Le 14 août 2018 en Italie, le pont de Gênes s’effondrait, provoquant la mort de 43 personnes. Une catastrophe qui a vivement marqué les esprits. Elle avait conduit au lancement d’une mission d’information du Sénat, guidée par une question : ce scénario pourrait-il se produire en France ? Les sénateurs avaient décrit une situation alarmante : des édifices vieillissants, mal entretenus, mis à mal par les événements météorologiques liés au réchauffement climatique. Autre facteur fragilisant, le trafic de véhicules non dimensionnés, qui provoquera d’ailleurs une nouvelle catastrophe mortelle en France. Le 18 novembre 2019, en Haute-Garonne, le pont suspendu de Mirepoix-sur-Tarn s’effondre au passage d’un camion de 50 tonnes, alors qu’il ne pouvait en supporter que 19. « Les ouvrages des axes principaux ont été conçus pour supporter le poids de chars militaires, mais les autres sont dimensionnés plus modestement. Lorsqu’il y a une limitation de tonnage, de largeur, hauteur, longueur… cela correspond à sa capacité réelle. En ne la respectant pas, les risques sont importants et les surcharges répétées conduisent à une fatigue de l’ouvrage et à sa rupture prématurée », expose Florence Tibi, directrice projet du programme national ponts du Centre d’études et d’expertise sur les risques, l’environnement, la mobilité et l’aménagement (Cerema).

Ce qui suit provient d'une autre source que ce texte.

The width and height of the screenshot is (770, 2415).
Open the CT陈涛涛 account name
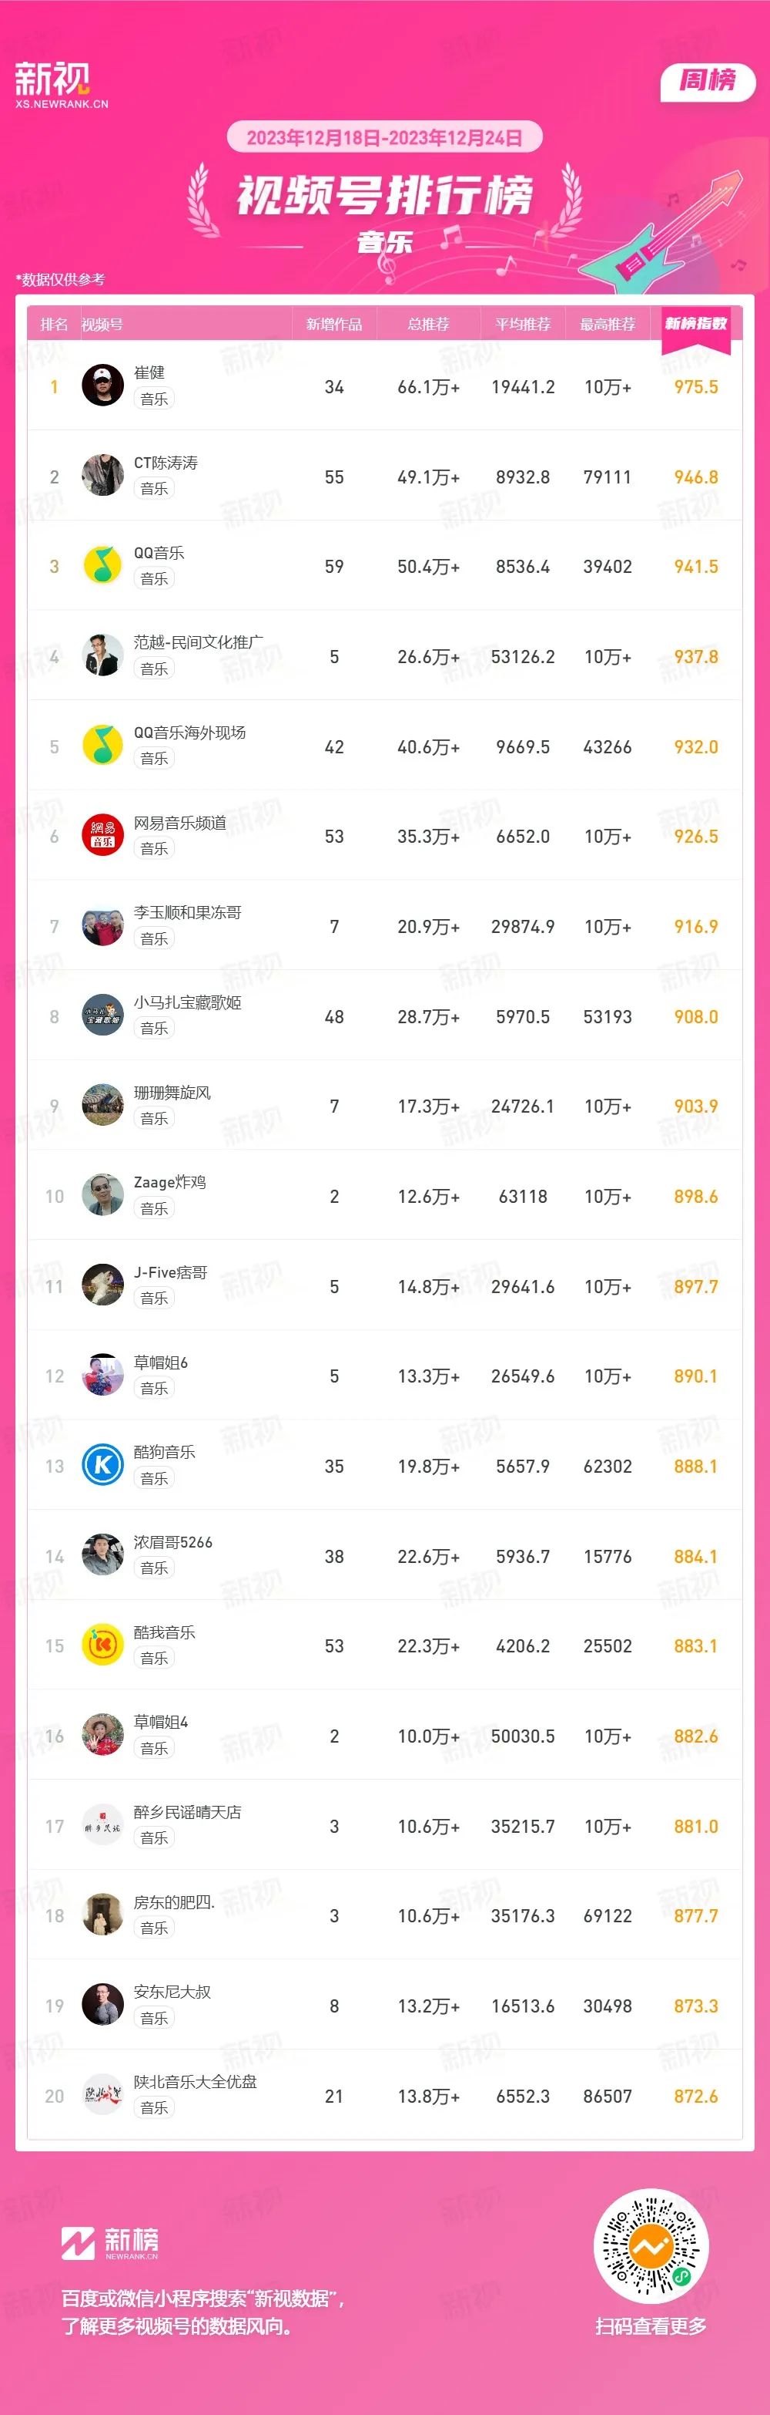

En l’absence de recensement précis, on compterait en France entre 200 000 et 250 000 ponts. Depuis le rapport sénatorial, un Programme national ponts a été lancé, piloté par le Cerema. « Le constat était que les ponts des petites communes, contrairement à ceux de l’État et des départements, étaient très mal connus. L’objectif du programme est de les recenser et d’obtenir une première évaluation de leur état », expose Florence Tibi. « Avec la décentralisation, beaucoup de gestionnaires n’ont pas pris la mesure de ce qu’il fallait faire, certaines petites communes n’avaient pas connaissance de leur patrimoine, s’il était entretenu… », ajoute Roland Abou, directeur du département des techniques d’ouvrage d’art et directeur de projet du Programme national ponts travaux. Une première partie du plan (de 2021 à 2023) a bénéficié à 11 500 communes volontaires, la seconde (en cours) à 3 269, soit près de 15 000 communes. Le Cerema a déjà recensé plus de 45 000 ponts. 10 % ont nécessité une mesure de sécurité immédiate, dont 4 % pour un grave défaut de structure. Pour la seconde partie du plan, les statistiques s’annonceraient similaires.

55 M€ de l’État

À chaque pont « audité », le Cerema a fourni un carnet de santé de l’ouvrage et des plateformes numériques (notamment SOS Ponts) ont été créées pour accompagner les communes. Une nouvelle partie du plan, le Programme national ponts travaux, a été dotée par l’État de 55 M€ pour financer les travaux de 600 à 800 ouvrages. 10 M€ ont été consommés en six mois. Le 14 mars dernier, lors d’une table ronde sur l’état des ponts gérés par les collectivités territoriales, Hervé Maurey, président de la commission de l’aménagement du territoire au moment du rapport sénatorial, pointait : « L’État n’a pas mis les moyens nécessaires. Nous avons obtenu, avec beaucoup de difficultés, quelques dizaines de millions par-ci par-là. On arrive péniblement à 110 M sur la période de 2020 à aujourd’hui, on est très loin des 130 M€ par an que nous demandions dans le rapport1. » Sylvain Laval, coprésident de la commission transport de l’Association des maires de France alertait : « On peut se réjouir qu’il y ait une prise de conscience, des programmes et des accompagnements mis en place. Mais on peut craindre que des petites communes ne s’intéressent pas, faute de capacité, à ces questions. N’oublions pas que plus de la moitié des ouvrages datent d’avant 1950. Le temps fait son œuvre et augmente les besoins1. »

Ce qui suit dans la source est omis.